Nutrition per Serving
Ingredients
- 6 boneless skinless chicken breast halves
- 1-1/2 cups uncooked instant rice
- 1/2 cup boiling water
- 1 can (10-3/4 ounces) condensed cream of chicken soup, undiluted
- 1 can (10-3/4 ounces) condensed cream of celery soup, undiluted
- 2 tablespoons onion soup mix
- 1 package (10 ounces) frozen peas, thawed
- 1/2 cup minced fresh parsley
Instructions
- Place chicken in a greased 13-in. x 9-in. baking dish. In a small bowl, combine rice and water. In a large bowl, combine the soups, soup mix and peas; stir into rice mixture. Spread over chicken.
- Cover and bake at 350 ° for 40 minutes. Uncover; sprinkle with parsley. Bake 10-15 minutes longer or until a meat thermometer reads 170 °.
PCOS-Friendly Foods in This Recipe
This recipe contains the following foods that may benefit PCOS management: Chicken Breast.

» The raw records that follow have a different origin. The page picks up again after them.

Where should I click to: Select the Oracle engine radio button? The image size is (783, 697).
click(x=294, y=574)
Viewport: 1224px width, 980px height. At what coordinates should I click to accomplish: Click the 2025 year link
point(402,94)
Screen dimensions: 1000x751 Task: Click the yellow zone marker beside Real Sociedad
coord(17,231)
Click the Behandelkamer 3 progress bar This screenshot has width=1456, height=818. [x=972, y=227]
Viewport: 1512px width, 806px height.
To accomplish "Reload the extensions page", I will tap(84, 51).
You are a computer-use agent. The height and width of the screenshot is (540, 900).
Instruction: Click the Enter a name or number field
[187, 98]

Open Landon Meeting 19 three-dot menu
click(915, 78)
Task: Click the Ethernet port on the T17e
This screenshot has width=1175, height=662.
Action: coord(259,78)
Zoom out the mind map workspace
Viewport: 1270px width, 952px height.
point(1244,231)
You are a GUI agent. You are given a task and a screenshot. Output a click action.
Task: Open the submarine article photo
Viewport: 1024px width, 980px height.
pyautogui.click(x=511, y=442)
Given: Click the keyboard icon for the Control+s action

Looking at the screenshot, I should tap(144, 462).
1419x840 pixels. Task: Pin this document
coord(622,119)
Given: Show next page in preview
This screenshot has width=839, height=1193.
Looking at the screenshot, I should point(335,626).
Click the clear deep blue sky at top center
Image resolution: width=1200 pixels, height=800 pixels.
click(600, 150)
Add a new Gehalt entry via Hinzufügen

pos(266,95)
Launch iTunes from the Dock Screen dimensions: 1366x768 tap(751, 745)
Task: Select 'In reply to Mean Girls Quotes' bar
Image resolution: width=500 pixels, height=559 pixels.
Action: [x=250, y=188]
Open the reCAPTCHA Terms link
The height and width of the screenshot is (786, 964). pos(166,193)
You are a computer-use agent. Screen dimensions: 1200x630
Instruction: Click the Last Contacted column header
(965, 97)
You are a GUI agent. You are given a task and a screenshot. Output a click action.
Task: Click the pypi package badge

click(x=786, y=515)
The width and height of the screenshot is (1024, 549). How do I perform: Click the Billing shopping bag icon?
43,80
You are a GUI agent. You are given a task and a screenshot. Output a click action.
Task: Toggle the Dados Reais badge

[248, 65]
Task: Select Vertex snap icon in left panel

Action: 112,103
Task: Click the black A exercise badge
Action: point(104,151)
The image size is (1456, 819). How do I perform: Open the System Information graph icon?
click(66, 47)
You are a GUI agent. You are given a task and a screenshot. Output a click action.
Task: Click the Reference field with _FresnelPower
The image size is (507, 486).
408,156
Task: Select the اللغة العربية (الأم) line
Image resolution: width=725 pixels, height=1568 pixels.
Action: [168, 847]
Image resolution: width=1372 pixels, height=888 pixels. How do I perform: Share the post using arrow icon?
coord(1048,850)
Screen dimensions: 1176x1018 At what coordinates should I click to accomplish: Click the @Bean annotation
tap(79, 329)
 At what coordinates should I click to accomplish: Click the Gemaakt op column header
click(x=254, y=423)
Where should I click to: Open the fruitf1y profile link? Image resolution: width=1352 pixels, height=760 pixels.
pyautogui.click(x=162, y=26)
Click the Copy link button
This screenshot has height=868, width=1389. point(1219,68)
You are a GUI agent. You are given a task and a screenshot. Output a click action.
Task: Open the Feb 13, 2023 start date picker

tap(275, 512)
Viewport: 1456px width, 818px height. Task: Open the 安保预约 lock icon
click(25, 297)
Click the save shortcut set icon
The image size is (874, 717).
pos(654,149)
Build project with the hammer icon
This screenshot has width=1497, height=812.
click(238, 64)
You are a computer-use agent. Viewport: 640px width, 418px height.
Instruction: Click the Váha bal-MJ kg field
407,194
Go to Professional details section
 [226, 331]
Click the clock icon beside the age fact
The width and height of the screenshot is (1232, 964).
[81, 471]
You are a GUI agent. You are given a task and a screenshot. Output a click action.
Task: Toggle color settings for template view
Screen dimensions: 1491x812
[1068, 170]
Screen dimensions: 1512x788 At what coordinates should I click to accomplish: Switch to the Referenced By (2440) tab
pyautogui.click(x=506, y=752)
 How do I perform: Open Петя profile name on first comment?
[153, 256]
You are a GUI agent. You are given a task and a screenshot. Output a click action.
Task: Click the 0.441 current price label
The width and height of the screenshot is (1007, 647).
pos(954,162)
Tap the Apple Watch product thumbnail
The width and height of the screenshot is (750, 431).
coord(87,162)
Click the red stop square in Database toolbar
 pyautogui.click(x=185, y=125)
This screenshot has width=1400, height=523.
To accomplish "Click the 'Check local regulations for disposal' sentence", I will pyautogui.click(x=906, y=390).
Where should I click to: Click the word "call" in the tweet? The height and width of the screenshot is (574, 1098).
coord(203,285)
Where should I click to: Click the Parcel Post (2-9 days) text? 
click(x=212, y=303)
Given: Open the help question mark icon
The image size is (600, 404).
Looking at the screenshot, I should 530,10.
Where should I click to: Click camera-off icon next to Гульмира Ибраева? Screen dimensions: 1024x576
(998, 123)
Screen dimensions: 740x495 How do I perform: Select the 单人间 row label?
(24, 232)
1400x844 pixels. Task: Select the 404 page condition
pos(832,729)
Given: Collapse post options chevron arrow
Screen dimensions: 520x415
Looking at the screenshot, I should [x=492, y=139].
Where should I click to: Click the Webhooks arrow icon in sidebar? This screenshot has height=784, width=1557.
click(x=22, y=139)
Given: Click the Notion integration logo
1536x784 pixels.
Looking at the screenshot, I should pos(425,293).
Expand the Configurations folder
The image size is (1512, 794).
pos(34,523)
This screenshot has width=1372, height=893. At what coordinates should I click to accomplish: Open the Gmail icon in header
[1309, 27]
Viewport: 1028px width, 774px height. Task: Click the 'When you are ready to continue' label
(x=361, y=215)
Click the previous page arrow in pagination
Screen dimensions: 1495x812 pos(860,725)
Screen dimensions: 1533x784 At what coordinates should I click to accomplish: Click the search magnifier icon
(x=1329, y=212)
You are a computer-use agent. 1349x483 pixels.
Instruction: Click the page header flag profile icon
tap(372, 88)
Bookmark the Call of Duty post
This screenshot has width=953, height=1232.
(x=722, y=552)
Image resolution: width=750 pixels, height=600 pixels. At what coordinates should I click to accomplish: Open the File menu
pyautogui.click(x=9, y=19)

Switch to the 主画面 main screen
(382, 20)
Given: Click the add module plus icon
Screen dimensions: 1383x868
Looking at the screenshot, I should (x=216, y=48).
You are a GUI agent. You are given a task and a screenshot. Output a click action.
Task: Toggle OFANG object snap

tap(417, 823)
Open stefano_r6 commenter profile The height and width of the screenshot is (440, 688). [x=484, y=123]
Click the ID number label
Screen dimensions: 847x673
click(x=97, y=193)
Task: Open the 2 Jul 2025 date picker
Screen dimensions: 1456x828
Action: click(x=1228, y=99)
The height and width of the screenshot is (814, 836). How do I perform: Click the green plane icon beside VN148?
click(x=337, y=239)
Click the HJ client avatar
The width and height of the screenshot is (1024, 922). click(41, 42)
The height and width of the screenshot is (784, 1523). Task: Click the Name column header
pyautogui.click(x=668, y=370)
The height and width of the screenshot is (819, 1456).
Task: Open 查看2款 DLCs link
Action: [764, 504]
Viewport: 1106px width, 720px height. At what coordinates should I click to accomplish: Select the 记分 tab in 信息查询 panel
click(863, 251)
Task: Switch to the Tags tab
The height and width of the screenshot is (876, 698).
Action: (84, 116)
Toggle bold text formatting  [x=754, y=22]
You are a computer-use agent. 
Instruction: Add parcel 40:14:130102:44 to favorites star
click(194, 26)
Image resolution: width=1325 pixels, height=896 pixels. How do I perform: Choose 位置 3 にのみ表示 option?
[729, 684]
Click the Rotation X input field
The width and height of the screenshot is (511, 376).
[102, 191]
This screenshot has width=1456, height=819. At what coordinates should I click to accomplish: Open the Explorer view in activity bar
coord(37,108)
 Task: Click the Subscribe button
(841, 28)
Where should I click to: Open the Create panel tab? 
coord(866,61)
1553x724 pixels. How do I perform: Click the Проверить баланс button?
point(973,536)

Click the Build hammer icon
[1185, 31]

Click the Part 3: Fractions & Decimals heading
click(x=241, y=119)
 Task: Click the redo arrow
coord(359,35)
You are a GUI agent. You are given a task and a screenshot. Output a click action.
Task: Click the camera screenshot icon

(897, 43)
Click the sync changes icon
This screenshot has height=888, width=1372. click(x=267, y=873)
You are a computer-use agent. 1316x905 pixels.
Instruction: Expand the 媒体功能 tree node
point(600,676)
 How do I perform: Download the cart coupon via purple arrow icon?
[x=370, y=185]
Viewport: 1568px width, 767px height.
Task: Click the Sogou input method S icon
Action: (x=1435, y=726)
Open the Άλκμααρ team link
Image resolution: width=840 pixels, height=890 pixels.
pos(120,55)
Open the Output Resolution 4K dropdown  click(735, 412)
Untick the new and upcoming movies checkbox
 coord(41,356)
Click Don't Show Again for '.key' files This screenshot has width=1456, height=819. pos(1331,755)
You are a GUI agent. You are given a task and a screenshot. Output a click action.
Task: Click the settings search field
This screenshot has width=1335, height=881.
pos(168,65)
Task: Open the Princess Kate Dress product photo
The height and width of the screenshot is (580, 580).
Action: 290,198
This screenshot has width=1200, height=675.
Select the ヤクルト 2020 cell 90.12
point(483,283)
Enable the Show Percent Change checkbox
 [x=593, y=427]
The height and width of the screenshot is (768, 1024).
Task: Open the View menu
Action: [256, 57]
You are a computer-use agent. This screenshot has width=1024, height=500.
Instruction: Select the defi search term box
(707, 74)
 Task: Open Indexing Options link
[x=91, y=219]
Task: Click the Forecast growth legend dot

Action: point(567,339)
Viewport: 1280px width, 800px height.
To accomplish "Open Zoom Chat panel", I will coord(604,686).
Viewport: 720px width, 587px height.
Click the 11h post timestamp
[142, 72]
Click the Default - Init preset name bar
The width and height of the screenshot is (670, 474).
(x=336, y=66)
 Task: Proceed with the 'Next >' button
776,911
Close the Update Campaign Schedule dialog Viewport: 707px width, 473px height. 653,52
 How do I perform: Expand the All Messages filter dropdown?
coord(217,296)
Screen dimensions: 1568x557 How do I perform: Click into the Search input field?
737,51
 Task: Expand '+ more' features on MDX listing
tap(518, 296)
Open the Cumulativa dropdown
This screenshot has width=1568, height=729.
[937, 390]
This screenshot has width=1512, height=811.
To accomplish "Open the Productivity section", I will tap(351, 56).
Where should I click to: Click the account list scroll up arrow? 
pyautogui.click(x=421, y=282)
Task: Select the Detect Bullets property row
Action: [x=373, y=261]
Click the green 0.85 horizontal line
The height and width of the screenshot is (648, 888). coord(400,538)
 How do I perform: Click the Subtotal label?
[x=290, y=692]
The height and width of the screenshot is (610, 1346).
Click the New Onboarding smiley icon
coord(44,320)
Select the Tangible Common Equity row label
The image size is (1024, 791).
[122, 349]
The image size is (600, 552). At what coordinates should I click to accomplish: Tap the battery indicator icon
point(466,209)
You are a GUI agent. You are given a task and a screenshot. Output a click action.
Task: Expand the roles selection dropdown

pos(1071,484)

Skinless chicken breast, often heralded for its lean nutritional profile, is undeniably a powerhouse when it comes to protein content. With an impressive 21 grams of protein packed into every 100 grams of the breast, it emerges as a preferred choice for those conscious about their protein intake. Delving deeper into the nutritional matrix of chicken, one can't overlook the copious amounts of vitamin B6 it houses. This particular vitamin plays an indispensable role in our body, especially when di...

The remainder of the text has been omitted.